When at his Last Supper, Jesus said: "This is my body", what he held in his hands still had all the appearances of bread: these "accidents" remained unchanged. However, the Roman Catholic Church believes that, when Jesus made that declaration, the underlying reality (the "substance") of the bread was converted to that of his body. In other words, it actually was his body, while all the appearances open to the senses or to scientific investigation were still those of bread, exactly as before.
The Catholic Church holds that the same change of the substance of the bread and of the wine occurs at the consecration of the Eucharist
So, how can the Eucharist change from bread to body if it is not measurably altered in any way? How is it different from saying that it doesn't change at all? Is it an allegory? If not, how does it change in practical terms?

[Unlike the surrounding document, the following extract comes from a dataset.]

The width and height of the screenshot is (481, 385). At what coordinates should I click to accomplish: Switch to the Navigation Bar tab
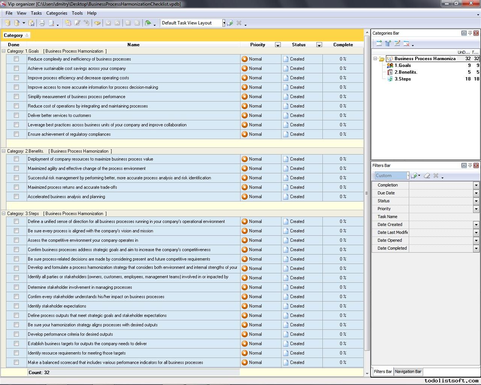point(408,371)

Transubstantiation relies on the Aristotelian distinction between essence and accidents. From the linked Wikipedia article:
Catholic theologians such as Thomas Aquinas have employed the
Aristotelian concepts of substance and accident in articulating the
theology of the Eucharist, particularly the transubstantiation of
bread and wine into body and blood. According to this tradition, the
accidents of the bread and wine do not change, but their substances
change from bread and wine to the Body and Blood of Christ.
The "measurable" properties you are referring to (taste, feel, etc.) are accidental properties, not the substance of the bread/wine.

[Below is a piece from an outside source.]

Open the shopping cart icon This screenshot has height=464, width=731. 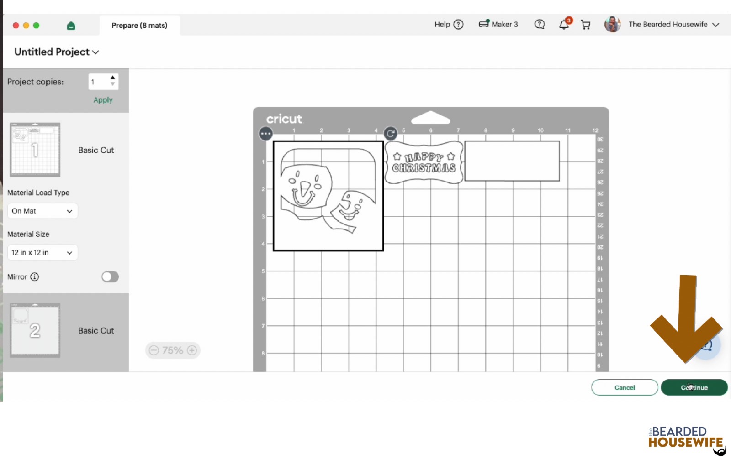pos(585,25)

The Real Presence: that the true body of Christ the Lord, the same that was born of the Virgin, and is now seated at the right hand of the Father in heaven, is contained in this Sacrament.
Transubstantion itself: that, however repugnant it may appear to the senses, none of the substance of the elements [bread or wine] remains in the Sacrament. (This is against impanation, which believes the substance of the bread and wine exists alongside Christ in the Eucharist.)
The Mystery of the Accidents without a Subject may be deduced from the two preceding. Although the words of consecration themselves clearly express it, is that the accidents which present themselves to the eyes or other senses exist in a wonderful and ineffable manner without a subject. All the accidents of bread and wine we can see, but they inhere in no substance, and exist independently of any; for the substance of the bread and wine is so changed into the body and blood of our Lord that they altogether cease to be the substance of bread and wine.
Practically, it changes because the Eucharist is Jesus' Body, Blood, Soul and Divinity made present before you.
Previous to consecration it required no faith to believe that bread and wine were bread and wine. After consecration it requires absolute faith to see Our Lord before us (although the reality of the Real Presence is there whether one believes it or not).
Transubstantiation is a miracle and like most miracles your freewill and liberty are sublimely preserved even when it happens in front of your eyes.